Adjacency matrix of the graph.

Parameters:
  • triangle (str) –

    One of 'lower' (uses the lower triangle of the matrix), 'upper' (uses the upper triangle of the matrix) or 'both' (uses both). Only applicable for undirected graphs.

    Default 'both'.

  • use_weights (bool) –

    If True, return an adjacency matrix containing the edge weights, otherwise return a binary adjacency matrix. Only applicable for weighted graphs.

    Default False.

  • no_weight_value (float) –

    The default value used in the matrix for the cases where the nodes are not connected. Only applicable for weighted graphs and when using use_weights=True.

    Default np.nan.

Returns:

2D array – Adjacency matrix of the graph.

as_igraph()[source]#

Return an igraph graph object corresponding to this graph.

The igraph package is required.

as_networkx()[source]#

Return a NetworkX graph object corresponding to this graph.

The networkx package is required.

as_snap()[source]#

Return a SNAP graph object corresponding to this graph.

The snap package is required.

build(ts, xs=None, only_degrees=False)[source]#

Compute and build the visibility graph for the given time series.

Parameters:
  • ts (1D array like) – Input time series.

  • xs (1D array like, optional) –

    X coordinates for the time series. Length of xs must match length of ts.

    If not provided, [0, 1, 2...] will be used.

  • only_degrees (bool) – If True only compute the graph degrees, otherwise compute the whole graph.
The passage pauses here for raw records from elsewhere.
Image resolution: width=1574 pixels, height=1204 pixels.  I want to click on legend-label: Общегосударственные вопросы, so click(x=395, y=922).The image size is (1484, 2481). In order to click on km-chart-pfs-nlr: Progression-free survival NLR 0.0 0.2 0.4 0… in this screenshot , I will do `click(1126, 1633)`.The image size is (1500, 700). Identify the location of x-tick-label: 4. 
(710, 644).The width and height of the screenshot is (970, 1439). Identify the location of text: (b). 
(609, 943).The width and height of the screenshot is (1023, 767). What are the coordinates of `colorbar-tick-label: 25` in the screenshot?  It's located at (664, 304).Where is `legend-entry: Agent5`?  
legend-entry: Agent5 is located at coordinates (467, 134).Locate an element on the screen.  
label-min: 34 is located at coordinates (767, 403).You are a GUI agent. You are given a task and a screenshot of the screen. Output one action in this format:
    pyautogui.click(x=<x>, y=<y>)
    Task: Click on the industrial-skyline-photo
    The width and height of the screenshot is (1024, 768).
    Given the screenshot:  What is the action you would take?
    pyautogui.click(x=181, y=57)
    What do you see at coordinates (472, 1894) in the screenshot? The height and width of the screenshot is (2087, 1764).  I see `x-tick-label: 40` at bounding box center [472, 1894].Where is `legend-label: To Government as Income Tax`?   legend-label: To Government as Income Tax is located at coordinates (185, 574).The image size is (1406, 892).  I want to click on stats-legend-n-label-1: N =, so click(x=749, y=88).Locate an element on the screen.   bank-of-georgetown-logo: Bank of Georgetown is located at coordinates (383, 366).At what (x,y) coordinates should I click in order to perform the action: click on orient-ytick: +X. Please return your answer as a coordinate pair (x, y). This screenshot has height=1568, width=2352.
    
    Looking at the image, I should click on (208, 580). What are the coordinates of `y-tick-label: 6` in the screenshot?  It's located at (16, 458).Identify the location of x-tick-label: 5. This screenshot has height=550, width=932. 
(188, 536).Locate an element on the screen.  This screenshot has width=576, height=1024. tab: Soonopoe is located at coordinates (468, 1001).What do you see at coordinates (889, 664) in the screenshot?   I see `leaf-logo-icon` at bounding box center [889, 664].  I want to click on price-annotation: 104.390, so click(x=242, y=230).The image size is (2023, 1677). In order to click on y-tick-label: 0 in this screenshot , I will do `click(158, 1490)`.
Default False.

Returns:

self

node_positions()[source]#

Dictionary with nodes as keys and positions (x, y) as values.

summary(prints=True, title='Visibility Graph')[source]#

Prints (or returns) a simple text summary describing the visibility graph.

Parameters:
  • prints (bool) – If True prints the summary, otherwise returns the summary as a string. Default True.

  • title (str) – Title for the table. Default is ‘Visibility Graph’.

Returns:

str – A string containing the short summary (only if prints=False).